Of the many privileges I have had working as a writer for the Mennonite churches these past 42 years, getting to help — in however small of capacity — on a new worship and song collection for the church is stirring and rewarding. We are currently about half way through that process at the agency we call MennoMedia, and while I plan to retire from my job before it is finished and published, I have learned a little of the tremendous planning, thought, sleepless nights and even tears (usually the emotional, joyful kind) go into producing and publishing a hymnal.

It is a once-in-a-lifetime opportunity for me, even though there are musicians and leaders in the church who have worked on two or more such productions. Denominational hymnals are not usually created more than once a generation and may even span 30-50 years between new hymnals. Let me also hasten to say there are many of us assisting with the process who are not musicians and barely know a treble clef from a bass. While I sing heartily with a congregation, you wouldn’t want me to sing a solo anywhere other than the shower.
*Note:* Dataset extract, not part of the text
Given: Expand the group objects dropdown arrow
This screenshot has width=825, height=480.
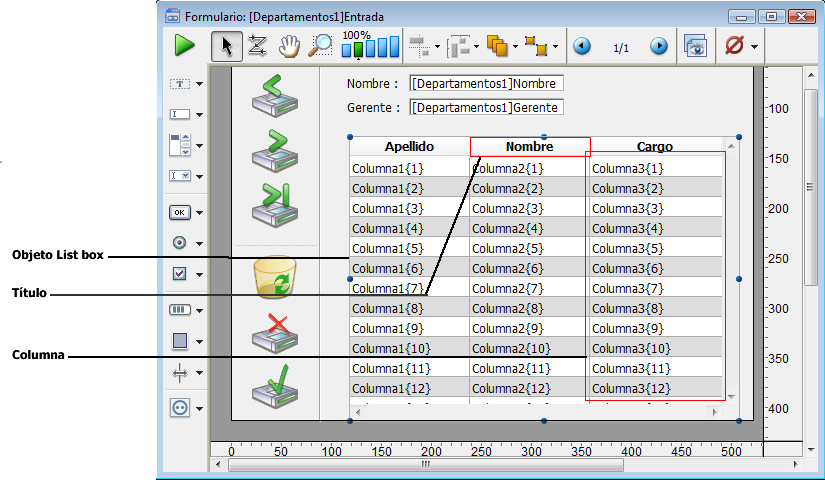Looking at the screenshot, I should [x=557, y=47].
But I have been privileged to work behind the scenes writing or editing things like news releases, and helping on fundraising and marketing tasks. As part of the editorial team at MennoMedia and Herald Press, this has also included sneak peaks at various cover designs and colors, and voicing opinions on options for title and cover. It is such a collaborative process, that other than the project director, in this case a splendid musician and teacher, Bradley Kauffman, no one person can be named as author or creator or organizer. From the staff end, Amy Gingerich as executive director has been supervisor and cheerleader to the process. What a group effort — especially for the actual committee, mostly volunteers, numbering around a dozen.

All along, those who have envisioned, planned and sought input for this new collection have pitched in with their hearts and souls. A few months ago, before the title and cover had been revealed, staffers were a little giddy to know what it was going to look like before it was shown to the general public. The name and cover for it are now out there: Voices Together.

Raising the funds to develop a long-term project like this has been spurred by a huge and generous $100,000 matching grant from two Mennonite-related agencies, Everence and Mennonite Central Committee. They made the grant because they see church music as so important to the future of the church: bringing new generations to love singing and worshipping God through music.

This collection will be published not only as a traditional book for church pews, but a projected edition and a digital app. It will also have artwork in it — expecting 12 pieces to lead and inspire congregations in worship. I’m told that artists are super pleased about this aspect. In addition, the music will represent a wide variety of cultures, countries and Christian theology: truly a book which voices can enjoy, together worshipping the God who made us all.

Melodie Davis is a Mennonite/Presbyterian author, Third Way Cafe editor, columnist and blogger at FindingHarmonyBlog, where this post from her syndicated column, Another Way, appeared.